- WHAT TO DO: When you reach the line containing "Task: Click the", repeat that line and each one after it exactly until the records end, leaving out pictures.
======== INFORMATION GIVEN ========
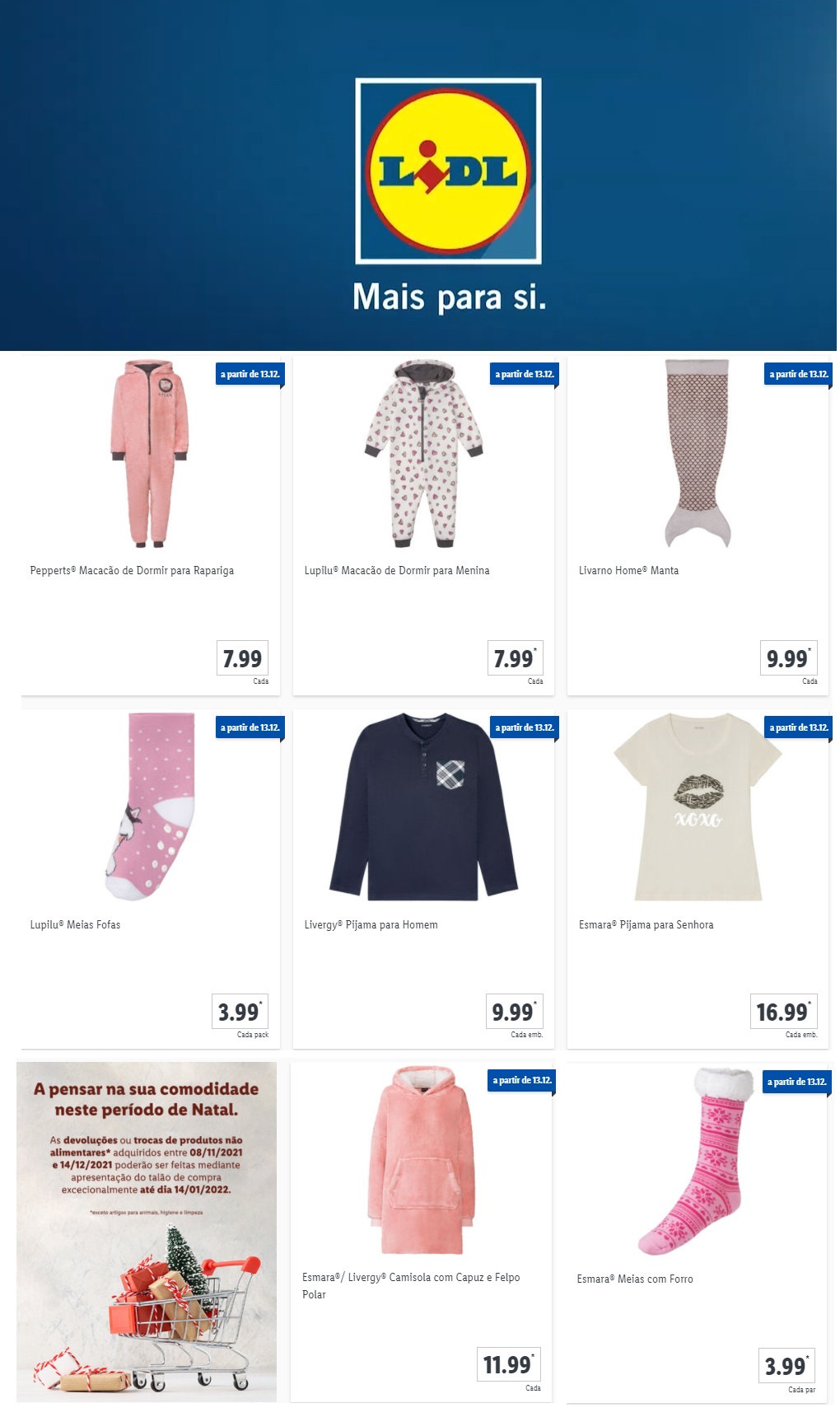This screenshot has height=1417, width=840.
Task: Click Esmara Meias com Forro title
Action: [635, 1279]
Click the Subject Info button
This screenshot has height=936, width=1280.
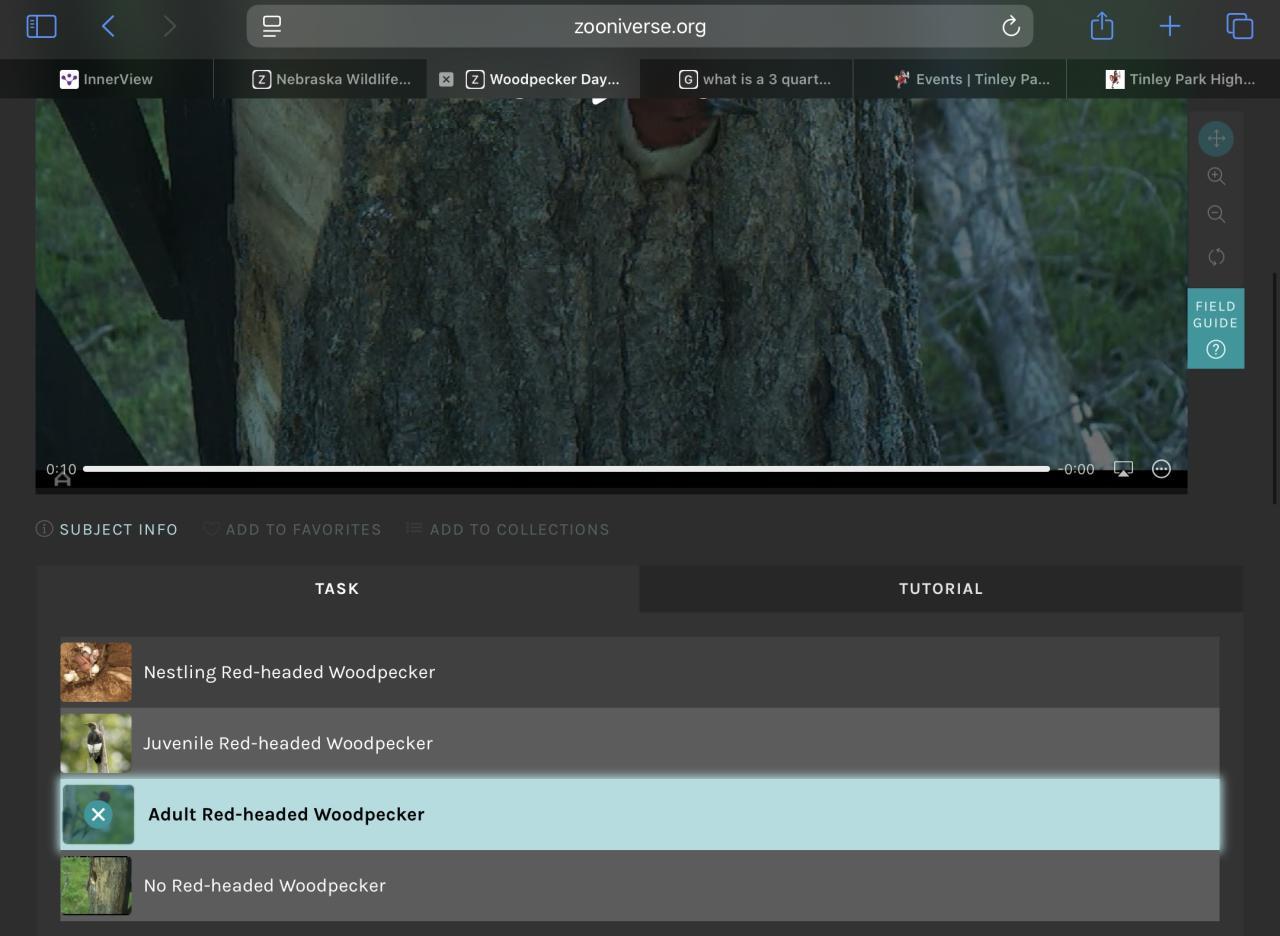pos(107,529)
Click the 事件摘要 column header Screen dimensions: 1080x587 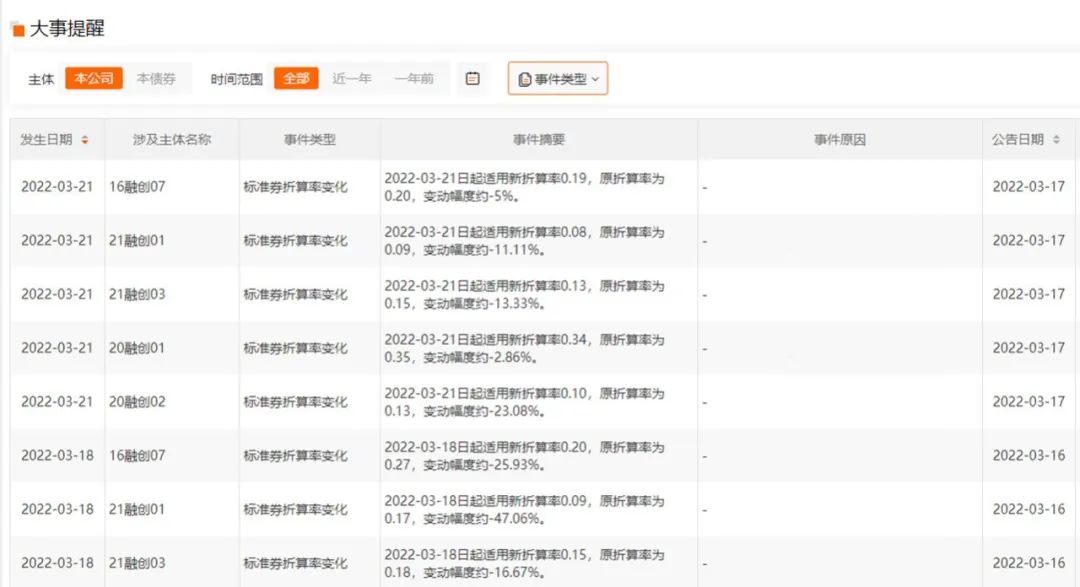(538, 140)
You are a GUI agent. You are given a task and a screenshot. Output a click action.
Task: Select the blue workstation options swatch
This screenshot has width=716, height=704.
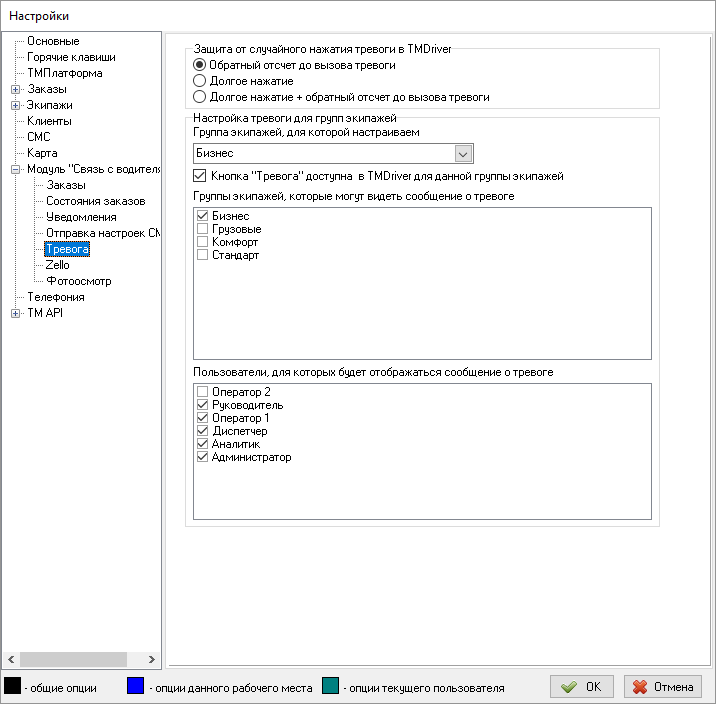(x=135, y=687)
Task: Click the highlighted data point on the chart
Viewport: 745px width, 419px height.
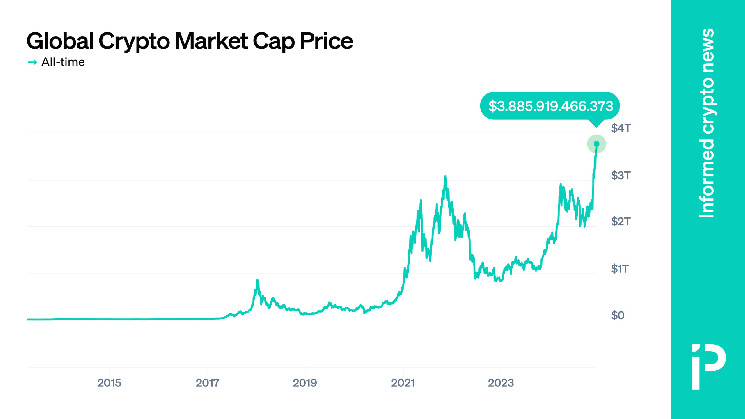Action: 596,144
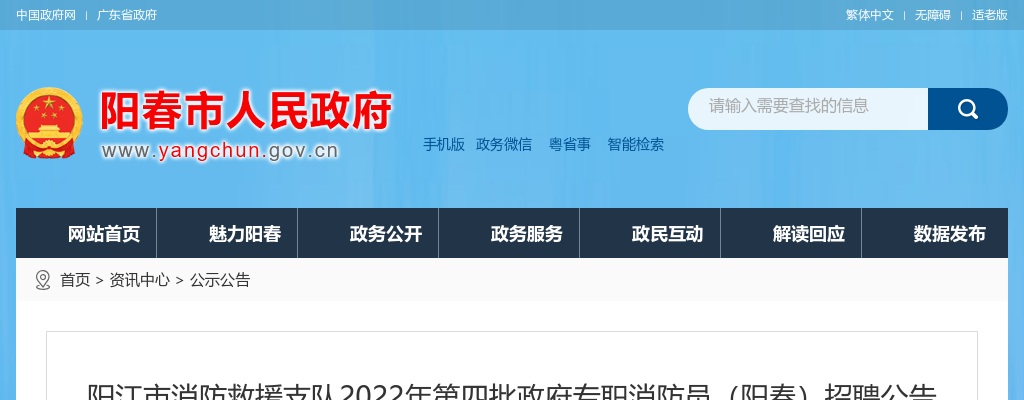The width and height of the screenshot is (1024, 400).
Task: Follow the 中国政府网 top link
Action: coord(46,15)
========
- YOUR RESPONSE:
Task: Click the highlighted data point on the chart
Viewport: 745px width, 419px height.
Action: 596,144
The width and height of the screenshot is (1024, 400).
Task: Follow the 中国政府网 top link
Action: coord(46,15)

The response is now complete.